Mr. and Mrs. Bridges
Listening to the Bridges sing the lyrics to their song (the William Bell classic “I Forgot to Be a Lover”) to each other, “…. have I told you lately that I love you…..if I didn’t then darling I’m sorry….” leaves no doubt the romance and love is stronger than ever as they prepare to celebrate 43 years of marriage this month. Eugene Bridges married the former Mary E. Young on December 26, 1969. “We had a small wedding.” says Mr. Bridges. “We took a blood test and then got married right on the spot at a courthouse in Hazelhurst, MS!” He jokingly adds, “I’m old school; I had to get her parents blessings. Her mom loved me from the beginning, but her daddy mumbled something. I don’t know if I ever got his blessings!”

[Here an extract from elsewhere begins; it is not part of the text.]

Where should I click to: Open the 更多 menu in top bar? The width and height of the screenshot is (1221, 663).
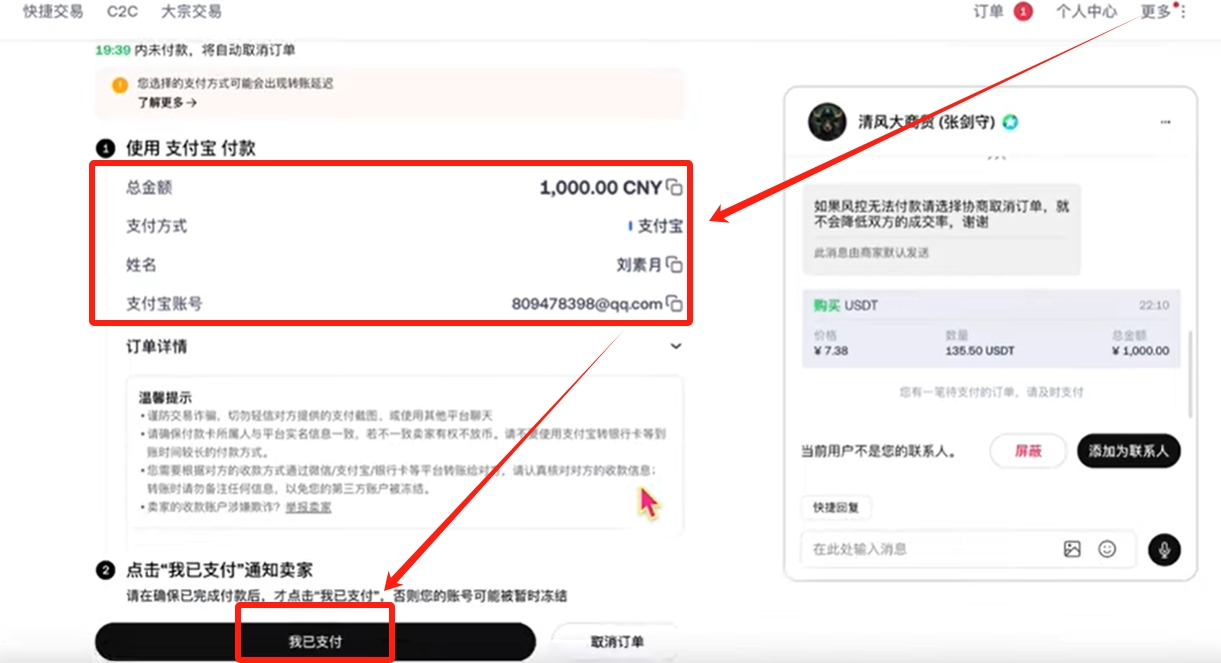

Eugene Bridges first laid eyes on his future wife at a “record shop that sold sandwiches” in Mary’s hometown of Crystal Springs, MS. We were introduced by a mutual friend. Eventually he went into the armed service. Then as fate would have it, when he was leaving the service, Mrs. Bridges went into the Air Force. Mary says, “I just wanted to travel, I had never left my town. I wanted to experience things and grow up.” Through it all Mary and Eugene kept in touch. According to Eugene, “I thought I had lost her at one point when I was in the service, but she reassured me she would wait for me and she did.” Mary adds, “I never dated anyone else. I was stationed at Keesler Air Force Base in Biloxi, MS. After we got married, I wanted out. One time, I was so late reporting back that they made me pick weeds. I got bit by a spider which allowed me to speak to a doctor and a priest who helped me to get out of the military.” Mr. Bridges jokingly adds, “I didn’t believe her. She just showed up at home and said ‘they let me out’, all I could do was pick her up and hug and squeeze her.”
The couple advises, “if you want it (marriage) to last you can make it last!” Eugene says, “Be honest and open with each other. Don’t look to other people to tell them your problems, keep your problems in your house. Great communication is the key.” Mary adds, “Your mate should be your best friend.”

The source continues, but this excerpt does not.